French forces have captured in Mali a man they describe as a "high-ranking fighter of the Islamic State in the Greater Sahara" (EIGS), the French army's chief of staff said on Wednesday.
Dadi Ould Chouaib, also known as Abou Dardar, was arrested on June 11 in the flashpoint "tri-border" region between Niger, Mali and Burkina Faso, the site of frequent attacks by jihadist groups, the army official said.
He was carrying "an automatic weapon, a night vision telescope, a combat vest, a telephone and a radio", but surrendered without resistance.
Dardar was formerly a member of the Al-Qaeda-linked Movement for Oneness and Jihad in West Africa (MUJAO), many of whose fighters joined EIGS.
First arrested in 2014, he was handed over to the Mali authorities.
But he was one of around 200 jihadist prisoners released in October 2020 in exchange for four hostages, including French aid worker Sophie Petronin.
Dardar is suspected to have been one of the armed men who mutilated three people at a market in Tin Hama in the north of Mali on May 2, cutting off their hands and feet, according to local sources.
According to the UN's Mali mission, MINUSMA, the armed men were presumed to belong to EIGS.

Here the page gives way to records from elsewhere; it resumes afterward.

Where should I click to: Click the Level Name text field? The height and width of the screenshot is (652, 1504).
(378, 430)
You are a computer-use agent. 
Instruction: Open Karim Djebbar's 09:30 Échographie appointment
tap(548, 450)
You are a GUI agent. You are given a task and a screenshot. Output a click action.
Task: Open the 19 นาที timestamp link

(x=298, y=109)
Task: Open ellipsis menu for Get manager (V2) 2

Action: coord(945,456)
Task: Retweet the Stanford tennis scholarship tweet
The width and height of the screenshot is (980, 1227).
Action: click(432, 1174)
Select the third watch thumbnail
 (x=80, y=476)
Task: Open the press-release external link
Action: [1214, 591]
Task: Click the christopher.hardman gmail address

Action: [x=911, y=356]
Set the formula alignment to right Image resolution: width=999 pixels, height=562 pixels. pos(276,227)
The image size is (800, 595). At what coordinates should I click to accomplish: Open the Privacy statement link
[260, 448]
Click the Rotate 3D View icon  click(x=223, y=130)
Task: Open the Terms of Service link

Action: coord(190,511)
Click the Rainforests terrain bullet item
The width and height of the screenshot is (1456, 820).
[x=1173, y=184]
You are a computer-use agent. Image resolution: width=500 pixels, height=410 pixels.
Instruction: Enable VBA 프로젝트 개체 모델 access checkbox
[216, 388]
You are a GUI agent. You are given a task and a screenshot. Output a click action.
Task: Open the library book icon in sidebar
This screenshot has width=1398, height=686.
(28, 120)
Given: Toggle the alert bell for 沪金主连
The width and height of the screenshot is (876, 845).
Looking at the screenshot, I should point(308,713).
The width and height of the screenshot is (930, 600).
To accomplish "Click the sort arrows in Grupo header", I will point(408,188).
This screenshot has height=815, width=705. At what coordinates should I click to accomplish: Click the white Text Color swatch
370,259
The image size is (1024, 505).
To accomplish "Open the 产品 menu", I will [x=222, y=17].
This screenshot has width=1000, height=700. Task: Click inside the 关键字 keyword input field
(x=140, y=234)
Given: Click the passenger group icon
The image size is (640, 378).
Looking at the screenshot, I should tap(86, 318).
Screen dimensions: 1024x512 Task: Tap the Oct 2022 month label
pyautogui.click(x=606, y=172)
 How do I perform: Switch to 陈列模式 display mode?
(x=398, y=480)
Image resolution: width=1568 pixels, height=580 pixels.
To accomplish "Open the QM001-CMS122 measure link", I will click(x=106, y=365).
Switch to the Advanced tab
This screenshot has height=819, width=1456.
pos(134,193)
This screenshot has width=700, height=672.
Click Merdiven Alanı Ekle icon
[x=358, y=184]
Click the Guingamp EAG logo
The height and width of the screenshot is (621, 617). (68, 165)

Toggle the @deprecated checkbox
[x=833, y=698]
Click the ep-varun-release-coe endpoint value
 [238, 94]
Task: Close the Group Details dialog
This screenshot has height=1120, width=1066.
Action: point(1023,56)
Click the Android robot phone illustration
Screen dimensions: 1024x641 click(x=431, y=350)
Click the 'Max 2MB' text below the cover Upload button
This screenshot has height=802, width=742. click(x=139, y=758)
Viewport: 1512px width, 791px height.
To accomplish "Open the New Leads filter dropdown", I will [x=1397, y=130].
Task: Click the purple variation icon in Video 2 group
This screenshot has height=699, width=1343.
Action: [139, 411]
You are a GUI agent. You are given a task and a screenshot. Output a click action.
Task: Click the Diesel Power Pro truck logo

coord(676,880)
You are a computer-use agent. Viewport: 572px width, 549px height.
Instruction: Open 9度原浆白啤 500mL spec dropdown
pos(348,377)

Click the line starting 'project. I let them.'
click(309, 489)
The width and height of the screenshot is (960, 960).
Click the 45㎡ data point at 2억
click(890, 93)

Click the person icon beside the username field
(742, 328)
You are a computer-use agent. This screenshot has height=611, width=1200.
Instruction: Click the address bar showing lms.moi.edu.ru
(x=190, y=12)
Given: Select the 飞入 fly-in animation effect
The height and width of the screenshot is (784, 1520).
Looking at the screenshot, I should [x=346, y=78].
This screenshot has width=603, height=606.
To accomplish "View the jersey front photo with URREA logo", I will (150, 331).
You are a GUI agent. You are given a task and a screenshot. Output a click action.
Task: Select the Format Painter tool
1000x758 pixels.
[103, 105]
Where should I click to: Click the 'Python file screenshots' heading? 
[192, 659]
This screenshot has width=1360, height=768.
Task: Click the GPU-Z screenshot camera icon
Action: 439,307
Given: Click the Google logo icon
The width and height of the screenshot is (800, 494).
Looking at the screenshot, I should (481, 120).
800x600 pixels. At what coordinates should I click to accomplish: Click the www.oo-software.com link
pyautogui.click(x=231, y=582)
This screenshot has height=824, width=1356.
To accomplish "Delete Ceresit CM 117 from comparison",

Dardar's arrest will come as welcome news for France, after President Emmanuel Macron promised in February to step up efforts to "decapitate" al-Qaeda-linked insurgent groups in the semi-arid region.
France's strategy is to target the leaders of the militant groups.
Its military presence in the Sahel, Operation Barkhane, recently called for the elimination of a high-ranking fighter of the Al-Qaeda group in the Islamic Maghreb (AQIM), an adversary of the EIGS in the area.
Baye Ag Bakabo was responsible for the kidnapping and death of two French RFI journalists, Ghislaine Dupont and Claude Verlon, murdered in Kidal (northern Mali) on November 2, 2013.
Macron recently announced that France, the former colonial power in the region, will wind down its 5,100-strong Barkhane force that has battled jihadists in the Sahel since 2013.
Macron said earlier this month he sees France's future presence as being part of the so-called Takuba international task force in the Sahel in which "hundreds" of French soldiers would form the "backbone".
It would mean the closure of French bases and the use of special forces who would be focused on anti-terror operations and military training, he said.
But Macron's plans have fuelled fears that certain areas of the Sahel, in particular northern Mali, will pass completely into the hands of jihadist groups, as the local states seem unable to restore their authority in the region.